===== The data

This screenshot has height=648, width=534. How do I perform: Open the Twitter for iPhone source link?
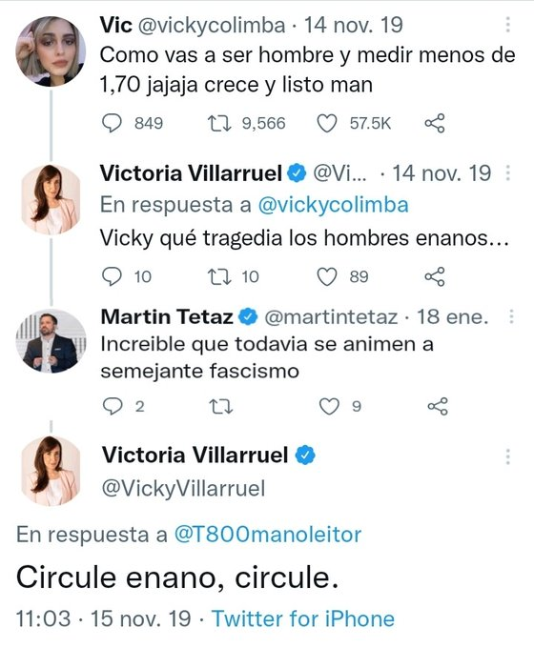click(303, 618)
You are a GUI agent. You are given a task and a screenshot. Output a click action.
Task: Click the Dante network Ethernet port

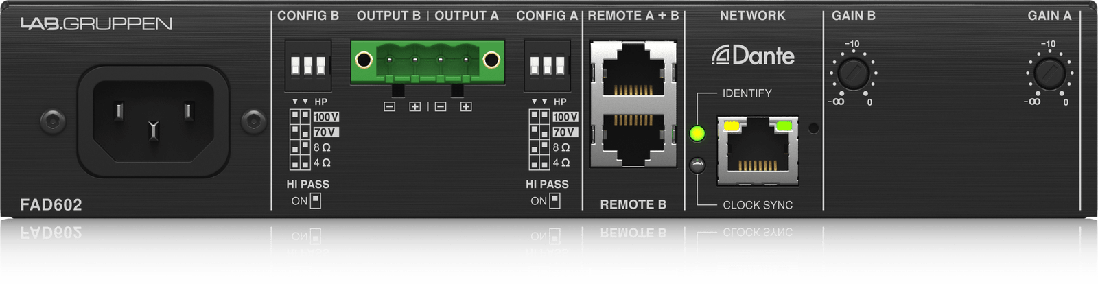(x=758, y=151)
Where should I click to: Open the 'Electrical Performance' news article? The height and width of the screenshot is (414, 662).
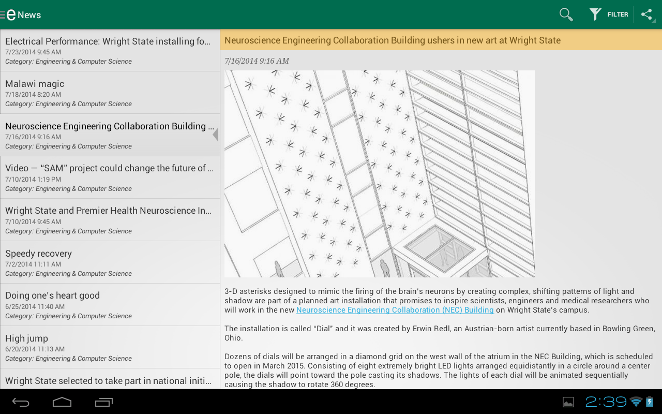(x=110, y=50)
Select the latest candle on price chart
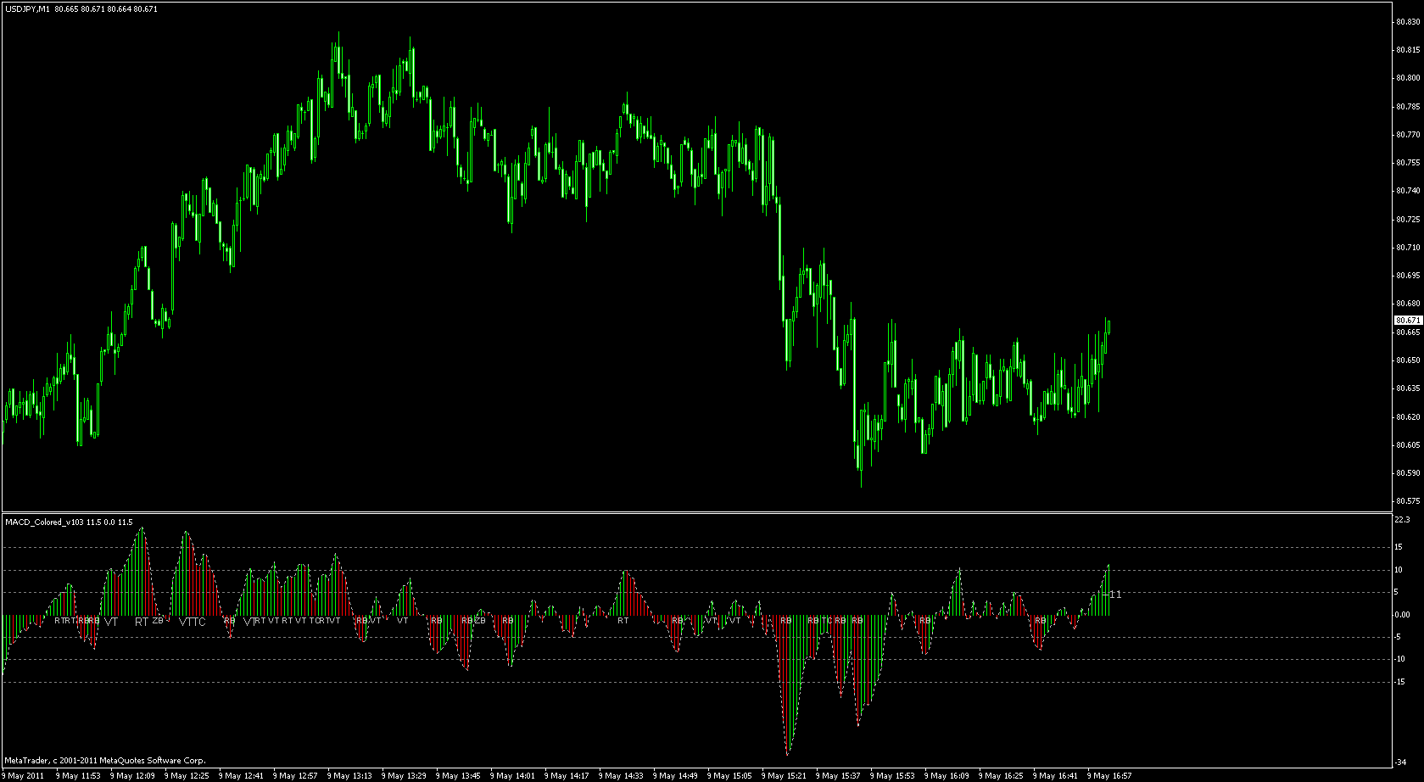Viewport: 1424px width, 782px height. [x=1108, y=327]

==========

*Your instructions*
Exactly the lines from the one containing "You are a GUI" through the end of the data above: repeat those, both ends included, and nothing else. Skip the pictures.

*Your response*
You are a GUI agent. You are given a task and a screenshot. Output a click action.
Task: Click the Dante network Ethernet port

(x=758, y=151)
Where should I click to: Open the 'Electrical Performance' news article? The height and width of the screenshot is (414, 662).
(x=110, y=50)
Select the latest candle on price chart
Viewport: 1424px width, 782px height. [x=1108, y=327]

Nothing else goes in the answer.